This year’s General Assembly got off to a late start due to inclement weather and ended unexpectedly with a number of issues still unresolved. In times as dangerous as these, what more could a sensible lawmaker ask for?
It may have been a disagreement over legislation restricting the use of school zone speed cameras that prompted Lt. Gov. Burt Jones to abruptly declare the Senate adjourned shortly after 9 p.m. Friday, while the House was still grinding sausage. But the collateral damage from this surprise sine die left all sides with a similar consolation: this session could have been worse.
Aside from the big fight over tort reform, much of the political energy in this session was expended in the effort by the Republican majority to pass bills reflecting the Trump administration agenda, and the effort by Democrats to turn them back.
Republicans passed the latest version of a bill giving religious protections to businesses, which critics say allows them to discriminate against the LGBTQ+ community and others, and Gov. Brian Kemp quickly signed it. But a bill banning diversity, equity and inclusion (DEI) programs in public schools and universities was among the dozens of bills left for a later day by the early adjournment.
The Senate debate over the DEI bill produced an especially sharp example of the way the nationalization of politics is affecting longstanding relationships at the state level.
The bill’s sponsor, State Sen. Max Burns, a former college president and member of the U.S. Congress, has as impressive a resume as anyone in the General Assembly. He has butted heads many times with State Sen. David Lucas, the veteran Democratic legislator from Macon. But a furious Lucas spurned Burns’ efforts to recall their friendship.
“I come from the 60s, and you’re old enough to know what happened then,” Lucas said, condemning Burns’ “unmitigated gall” in bringing the bill.
“You’re drinking Trump Kool-Aid,” Lucas said.

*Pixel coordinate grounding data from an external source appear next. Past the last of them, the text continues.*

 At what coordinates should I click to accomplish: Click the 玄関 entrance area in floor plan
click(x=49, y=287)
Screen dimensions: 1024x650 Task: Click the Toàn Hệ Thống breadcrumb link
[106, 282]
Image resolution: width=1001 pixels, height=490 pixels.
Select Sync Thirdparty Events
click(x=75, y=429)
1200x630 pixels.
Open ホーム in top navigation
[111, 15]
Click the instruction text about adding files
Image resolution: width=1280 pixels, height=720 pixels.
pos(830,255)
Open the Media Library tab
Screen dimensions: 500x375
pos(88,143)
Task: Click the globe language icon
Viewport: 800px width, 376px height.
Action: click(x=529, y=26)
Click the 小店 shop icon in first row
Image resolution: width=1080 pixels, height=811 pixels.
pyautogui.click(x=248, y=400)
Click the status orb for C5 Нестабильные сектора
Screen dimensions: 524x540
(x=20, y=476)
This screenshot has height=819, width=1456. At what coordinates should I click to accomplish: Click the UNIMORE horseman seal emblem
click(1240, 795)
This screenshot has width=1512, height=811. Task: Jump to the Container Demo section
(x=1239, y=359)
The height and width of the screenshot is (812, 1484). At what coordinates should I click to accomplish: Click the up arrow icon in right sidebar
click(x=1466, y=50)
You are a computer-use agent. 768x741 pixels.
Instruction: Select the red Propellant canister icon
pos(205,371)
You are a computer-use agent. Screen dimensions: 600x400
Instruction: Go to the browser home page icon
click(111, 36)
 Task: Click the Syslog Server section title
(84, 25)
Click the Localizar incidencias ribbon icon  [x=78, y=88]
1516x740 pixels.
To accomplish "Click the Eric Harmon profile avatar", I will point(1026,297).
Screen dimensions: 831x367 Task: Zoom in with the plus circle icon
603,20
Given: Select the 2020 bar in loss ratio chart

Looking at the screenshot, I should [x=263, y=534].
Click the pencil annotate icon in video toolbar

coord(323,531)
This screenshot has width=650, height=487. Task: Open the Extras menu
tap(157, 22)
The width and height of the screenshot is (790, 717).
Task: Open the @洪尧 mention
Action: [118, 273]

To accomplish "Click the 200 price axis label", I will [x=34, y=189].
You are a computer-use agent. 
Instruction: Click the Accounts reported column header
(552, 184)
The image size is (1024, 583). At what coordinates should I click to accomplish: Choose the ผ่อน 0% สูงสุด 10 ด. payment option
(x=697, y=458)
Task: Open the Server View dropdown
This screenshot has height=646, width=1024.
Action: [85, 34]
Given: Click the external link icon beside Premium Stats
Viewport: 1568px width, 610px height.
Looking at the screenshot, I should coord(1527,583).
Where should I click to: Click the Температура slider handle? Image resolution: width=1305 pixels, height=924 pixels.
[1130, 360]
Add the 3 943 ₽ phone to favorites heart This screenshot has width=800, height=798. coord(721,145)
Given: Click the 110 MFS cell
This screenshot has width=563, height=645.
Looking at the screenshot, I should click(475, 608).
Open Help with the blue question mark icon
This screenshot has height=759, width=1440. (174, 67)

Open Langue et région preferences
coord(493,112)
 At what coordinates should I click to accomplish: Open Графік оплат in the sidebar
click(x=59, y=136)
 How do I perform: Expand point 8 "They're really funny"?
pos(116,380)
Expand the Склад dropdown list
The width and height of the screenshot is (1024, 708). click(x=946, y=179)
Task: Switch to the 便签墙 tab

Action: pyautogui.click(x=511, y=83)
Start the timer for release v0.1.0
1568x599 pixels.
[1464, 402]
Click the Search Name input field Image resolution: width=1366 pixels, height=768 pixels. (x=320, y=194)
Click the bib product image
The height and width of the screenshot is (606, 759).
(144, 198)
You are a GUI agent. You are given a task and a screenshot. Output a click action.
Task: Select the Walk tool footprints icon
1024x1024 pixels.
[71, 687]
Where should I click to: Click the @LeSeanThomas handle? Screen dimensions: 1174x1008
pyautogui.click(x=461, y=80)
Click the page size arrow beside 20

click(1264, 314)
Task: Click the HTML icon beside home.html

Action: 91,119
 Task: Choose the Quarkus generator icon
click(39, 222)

Burns made no effort to defend the bad old days of the 60s, and instead maintained that his bill was about “equality.” Equality, conservatives argue, means ensuring a level playing field, while equity means ensuring the disadvantaged get a leg up.
The language of the DEI bill demonstrates how much the DEI issue has come to be about the power of words, in and of themselves. It would ban “any effort to promote, as the official position of the postsecondary institution, a particular, widely contested opinion referencing unconscious or implicit bias, cultural appropriation, allyship, gender ideology or theory, microaggressions, group marginalization, antiracism, systemic oppression, social justice, intersectionality, neopronouns, heteronormativity, disparate impact, racial privilege, sexual privilege, or any similar or related formulation of these concepts.”
Senate Democrats filibustered the bill late into the night Wednesday, but Republicans passed the measure on to the House Friday, only to see it miss the early bell. Like stronger medical marijuana and the Georgia version of DOGE (you knew that one was coming), it will be red meat for another year.
This past week marked a political reset for the state for more reasons than the end of the legislative session. U.S. Rep. Nikema Williams resigned as chair of the Georgia Democratic Party, and qualifying was held for two long-awaited Public Service Commission races.
A lot of questions have been raised over time about Williams’ dual role as a member of Congress and state chair. The issue was reportedly brought to a head after last year’s election by Sen. John Ossoff, who has an obvious interest in his re-election campaign ahead of next year. In her resignation, Williams said the party chair “cannot remain an uncompensated volunteer position.”
Whoever replaces Williams will presumably be paying close attention to the races for the PSC seats currently held by Republicans Tim Echols and Fitz Johnson.
Echols is being primaries by Republican Lee Muns of Augusta. The winner will face Democrat Alicia Johnson of Augusta.
The largest race is the Democratic field running to oppose Fitz Johnson, who has no primary opponent. The Democrats are Daniel Blackman, a former regional administrator for the Environmental Protection Agency who lost a 2020 race against Johnson; former state Rep. Keisha Waites; Robert Jones, who has worked as a regulatory analyst for electricity companies in Oakland and Seattle; and clean energy developer Peter Hubbard.
These races will provide the first meaningful opportunity for a debate over the dramatic increase in demand created by the growth of data centers. That’s as good a starting point as any for the politics of the next few years.